Mais uma informação importante de saber a respeito de idosos: além de não aceitarem mais aparelhos de surdez nem sempre pode ser uma boa ideia insistir em algumas situações.

MAIS UMA AULA COM UM MÉDICO
O médico da casa faz o acompanhamento dos idosos e sempre fico interessado em saber como estão. Os exames são periódicos e quando há alguma mudança no estado clínico são feitos exames complementares.
Meu pai andou meio desanimado, mais sonolento. Levamos ao hospital e foi verificado uma anemia, que na verdade, ele já tinha há algum tempo, que chamam de anemia do idoso. Devido à idade, o organismo absorve menos nutrientes. Conversei muito com a médica que passou novos exames e suplementação.
Na casa geriátrica, uns dez dias depois, conversei com o médico a respeito dos exames. De maneira muito clara e didática ele foi me explicando das situações que geralmente ocorrem, como a anemia, por exemplo. Descartadas as doenças graves, o uso de suplementação alimentar e vitamina B12 melhoram muito o quadro. São detalhes que devem ser acompanhados. Em casa não sei se teriam este cuidado, pois, no caso de muito sono ou desatenção do idoso, seria atribuído, provavelmente, à idade e não a algum tipo de problema o que é bem perigoso.
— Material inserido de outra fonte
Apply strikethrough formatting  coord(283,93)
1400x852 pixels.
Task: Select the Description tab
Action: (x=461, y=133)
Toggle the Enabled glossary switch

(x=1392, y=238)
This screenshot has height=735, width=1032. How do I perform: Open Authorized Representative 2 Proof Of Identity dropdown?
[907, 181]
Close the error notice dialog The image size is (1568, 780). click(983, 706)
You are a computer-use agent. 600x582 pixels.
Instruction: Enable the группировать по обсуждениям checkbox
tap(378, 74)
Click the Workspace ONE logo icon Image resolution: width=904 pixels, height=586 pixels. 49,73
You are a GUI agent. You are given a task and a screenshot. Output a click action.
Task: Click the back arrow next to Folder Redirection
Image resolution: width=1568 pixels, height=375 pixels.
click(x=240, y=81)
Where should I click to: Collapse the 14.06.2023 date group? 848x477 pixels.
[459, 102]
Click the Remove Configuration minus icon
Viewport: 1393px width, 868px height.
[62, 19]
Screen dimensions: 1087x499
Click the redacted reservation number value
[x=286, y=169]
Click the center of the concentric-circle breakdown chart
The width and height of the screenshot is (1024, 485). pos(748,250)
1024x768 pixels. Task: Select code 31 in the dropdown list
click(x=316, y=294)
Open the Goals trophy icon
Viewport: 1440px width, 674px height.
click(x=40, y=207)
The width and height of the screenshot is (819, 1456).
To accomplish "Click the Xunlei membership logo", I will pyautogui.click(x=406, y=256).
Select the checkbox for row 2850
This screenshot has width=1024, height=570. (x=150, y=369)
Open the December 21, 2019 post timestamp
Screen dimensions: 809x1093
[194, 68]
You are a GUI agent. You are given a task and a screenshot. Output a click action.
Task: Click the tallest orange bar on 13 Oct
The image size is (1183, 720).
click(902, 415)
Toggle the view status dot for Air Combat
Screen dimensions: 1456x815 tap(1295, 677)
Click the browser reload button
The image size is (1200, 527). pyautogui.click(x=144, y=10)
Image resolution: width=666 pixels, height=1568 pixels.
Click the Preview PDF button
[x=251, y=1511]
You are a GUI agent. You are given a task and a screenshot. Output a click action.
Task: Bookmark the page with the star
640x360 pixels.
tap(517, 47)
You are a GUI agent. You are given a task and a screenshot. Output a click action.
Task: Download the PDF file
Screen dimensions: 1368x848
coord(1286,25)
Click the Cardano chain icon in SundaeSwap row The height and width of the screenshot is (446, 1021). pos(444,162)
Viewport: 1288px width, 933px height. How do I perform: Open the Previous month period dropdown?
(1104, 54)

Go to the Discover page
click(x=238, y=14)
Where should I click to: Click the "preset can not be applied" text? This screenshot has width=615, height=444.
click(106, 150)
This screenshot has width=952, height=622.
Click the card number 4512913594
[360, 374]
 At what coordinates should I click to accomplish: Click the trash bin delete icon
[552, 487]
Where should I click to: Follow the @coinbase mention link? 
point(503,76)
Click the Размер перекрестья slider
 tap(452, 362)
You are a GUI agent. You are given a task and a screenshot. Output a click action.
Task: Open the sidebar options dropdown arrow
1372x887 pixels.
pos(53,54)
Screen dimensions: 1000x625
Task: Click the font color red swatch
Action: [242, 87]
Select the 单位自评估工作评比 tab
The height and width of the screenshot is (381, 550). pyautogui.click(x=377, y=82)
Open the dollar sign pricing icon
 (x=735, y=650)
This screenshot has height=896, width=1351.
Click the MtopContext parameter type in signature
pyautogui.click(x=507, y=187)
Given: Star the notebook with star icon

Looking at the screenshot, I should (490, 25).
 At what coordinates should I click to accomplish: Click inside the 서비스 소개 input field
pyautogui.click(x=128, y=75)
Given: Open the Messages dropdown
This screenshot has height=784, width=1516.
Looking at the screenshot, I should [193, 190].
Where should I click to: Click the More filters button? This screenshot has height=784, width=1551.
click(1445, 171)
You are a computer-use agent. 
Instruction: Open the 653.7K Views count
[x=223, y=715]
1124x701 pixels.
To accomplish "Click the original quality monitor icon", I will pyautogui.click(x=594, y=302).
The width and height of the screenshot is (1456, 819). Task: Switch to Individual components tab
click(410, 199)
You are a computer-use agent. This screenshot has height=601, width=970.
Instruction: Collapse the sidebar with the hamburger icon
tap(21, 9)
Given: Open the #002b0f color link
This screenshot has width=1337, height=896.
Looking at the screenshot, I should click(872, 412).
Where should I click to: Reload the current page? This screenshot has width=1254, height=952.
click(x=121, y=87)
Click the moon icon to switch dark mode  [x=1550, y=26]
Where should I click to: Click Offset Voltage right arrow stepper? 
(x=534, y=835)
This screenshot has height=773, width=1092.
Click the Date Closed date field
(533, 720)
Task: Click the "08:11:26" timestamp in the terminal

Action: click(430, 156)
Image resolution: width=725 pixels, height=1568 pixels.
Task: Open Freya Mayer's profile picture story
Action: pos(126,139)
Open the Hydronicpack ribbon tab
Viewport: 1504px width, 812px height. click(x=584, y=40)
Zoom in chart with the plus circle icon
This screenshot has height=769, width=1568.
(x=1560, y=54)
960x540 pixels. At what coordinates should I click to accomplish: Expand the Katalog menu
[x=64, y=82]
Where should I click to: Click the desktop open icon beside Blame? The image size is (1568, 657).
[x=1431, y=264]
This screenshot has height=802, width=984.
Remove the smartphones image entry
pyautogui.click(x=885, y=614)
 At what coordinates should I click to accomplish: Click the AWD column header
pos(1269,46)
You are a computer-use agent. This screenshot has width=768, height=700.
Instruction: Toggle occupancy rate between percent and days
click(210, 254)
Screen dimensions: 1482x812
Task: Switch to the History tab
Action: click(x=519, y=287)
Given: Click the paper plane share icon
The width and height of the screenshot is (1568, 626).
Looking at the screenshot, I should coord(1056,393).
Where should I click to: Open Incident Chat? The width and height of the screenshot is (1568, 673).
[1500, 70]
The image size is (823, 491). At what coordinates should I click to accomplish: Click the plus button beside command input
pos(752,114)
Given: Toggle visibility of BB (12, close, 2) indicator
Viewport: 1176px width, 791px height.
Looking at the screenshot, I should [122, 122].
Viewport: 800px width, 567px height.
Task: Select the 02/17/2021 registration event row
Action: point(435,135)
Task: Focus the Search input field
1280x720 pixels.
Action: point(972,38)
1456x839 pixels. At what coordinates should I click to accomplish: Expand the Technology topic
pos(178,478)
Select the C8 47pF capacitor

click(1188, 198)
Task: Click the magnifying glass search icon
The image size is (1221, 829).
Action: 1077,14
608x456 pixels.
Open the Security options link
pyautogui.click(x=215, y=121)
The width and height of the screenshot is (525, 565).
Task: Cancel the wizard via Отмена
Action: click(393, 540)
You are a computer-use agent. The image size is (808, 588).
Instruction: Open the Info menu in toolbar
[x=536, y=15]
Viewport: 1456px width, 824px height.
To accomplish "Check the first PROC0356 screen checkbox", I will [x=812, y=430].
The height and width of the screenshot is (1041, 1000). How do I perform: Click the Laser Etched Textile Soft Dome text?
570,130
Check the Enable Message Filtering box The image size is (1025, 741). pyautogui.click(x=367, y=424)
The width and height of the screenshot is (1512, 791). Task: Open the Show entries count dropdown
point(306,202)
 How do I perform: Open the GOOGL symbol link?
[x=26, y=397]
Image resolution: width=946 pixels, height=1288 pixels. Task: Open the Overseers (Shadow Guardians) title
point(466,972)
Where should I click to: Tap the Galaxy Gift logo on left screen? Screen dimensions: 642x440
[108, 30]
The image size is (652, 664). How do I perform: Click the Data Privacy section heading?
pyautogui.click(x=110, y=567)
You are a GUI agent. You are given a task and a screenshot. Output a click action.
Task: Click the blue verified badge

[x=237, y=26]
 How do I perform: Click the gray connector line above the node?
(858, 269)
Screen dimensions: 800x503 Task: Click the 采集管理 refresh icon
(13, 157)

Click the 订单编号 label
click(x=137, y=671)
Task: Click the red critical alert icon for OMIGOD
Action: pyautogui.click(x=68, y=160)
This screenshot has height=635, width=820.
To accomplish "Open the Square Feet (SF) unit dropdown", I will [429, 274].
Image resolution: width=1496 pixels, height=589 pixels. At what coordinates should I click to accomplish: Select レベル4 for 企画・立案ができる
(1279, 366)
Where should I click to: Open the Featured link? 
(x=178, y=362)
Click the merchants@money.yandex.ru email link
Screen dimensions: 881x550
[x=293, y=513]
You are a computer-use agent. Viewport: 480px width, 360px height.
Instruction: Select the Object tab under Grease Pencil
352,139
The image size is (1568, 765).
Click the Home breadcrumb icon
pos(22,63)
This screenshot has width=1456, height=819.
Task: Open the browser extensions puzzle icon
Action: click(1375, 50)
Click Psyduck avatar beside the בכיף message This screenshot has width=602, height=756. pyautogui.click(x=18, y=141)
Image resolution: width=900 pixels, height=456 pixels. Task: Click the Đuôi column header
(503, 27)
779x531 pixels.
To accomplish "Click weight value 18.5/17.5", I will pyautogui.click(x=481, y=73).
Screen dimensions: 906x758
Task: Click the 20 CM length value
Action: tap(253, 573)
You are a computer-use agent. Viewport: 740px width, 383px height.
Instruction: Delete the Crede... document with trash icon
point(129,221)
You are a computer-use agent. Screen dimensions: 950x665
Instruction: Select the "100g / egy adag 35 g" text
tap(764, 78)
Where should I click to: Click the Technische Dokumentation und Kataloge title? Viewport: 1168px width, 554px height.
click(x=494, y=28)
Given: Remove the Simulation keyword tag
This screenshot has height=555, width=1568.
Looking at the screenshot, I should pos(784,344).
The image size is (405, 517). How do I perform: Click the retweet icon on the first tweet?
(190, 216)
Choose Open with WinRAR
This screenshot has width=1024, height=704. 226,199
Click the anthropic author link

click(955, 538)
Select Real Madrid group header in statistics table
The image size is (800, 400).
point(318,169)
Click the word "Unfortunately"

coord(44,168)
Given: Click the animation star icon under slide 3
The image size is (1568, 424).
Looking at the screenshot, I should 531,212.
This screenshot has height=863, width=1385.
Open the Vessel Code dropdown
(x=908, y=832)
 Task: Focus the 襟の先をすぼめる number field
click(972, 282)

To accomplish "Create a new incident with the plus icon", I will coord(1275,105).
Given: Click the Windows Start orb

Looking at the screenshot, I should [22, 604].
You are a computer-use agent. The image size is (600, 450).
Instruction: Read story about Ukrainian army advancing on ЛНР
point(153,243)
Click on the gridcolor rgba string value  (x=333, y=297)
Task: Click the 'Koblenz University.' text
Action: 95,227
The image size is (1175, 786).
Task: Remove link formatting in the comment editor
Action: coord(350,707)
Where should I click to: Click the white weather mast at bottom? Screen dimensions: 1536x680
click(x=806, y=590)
Em um lugar especializado o corpo clínico já faz a observação rotineira e em caso de suplementação, a nutricionista da casa já prepara uma dieta apropriada, situação que em casa só mesmo sendo assistido por uma equipe grande e muito bem organizada.
Conversei com o médico também a respeito do início do processo, evolução e tipos. No caso do meu pai, especificamente, em virtude de isquemias, o cérebro foi ficando com sequelas, até um momento em que os sintomas ficam mais claros e que já está em estado avançado.
E assim fomos conversando. A rapidez da doença é um fato que para mim é inexplicável, sei que cada caso é um caso, mas todos têm muita coisa em comum.
A principal lição que tenho disso é que tenho que me cuidar, fazer auto avaliações e exames periódicos. No caso de perceber em algum familiar, parente ou amigo algum sintoma ou comportamento diferente, não deixar para depois e sim investigar o mais rápido possível, até porque no início de qualquer doença a cura pode ser mais fácil ou pode se retardar a evolução.
Temos que ter humildade de ouvir opiniões dos outros e também para nos avaliar.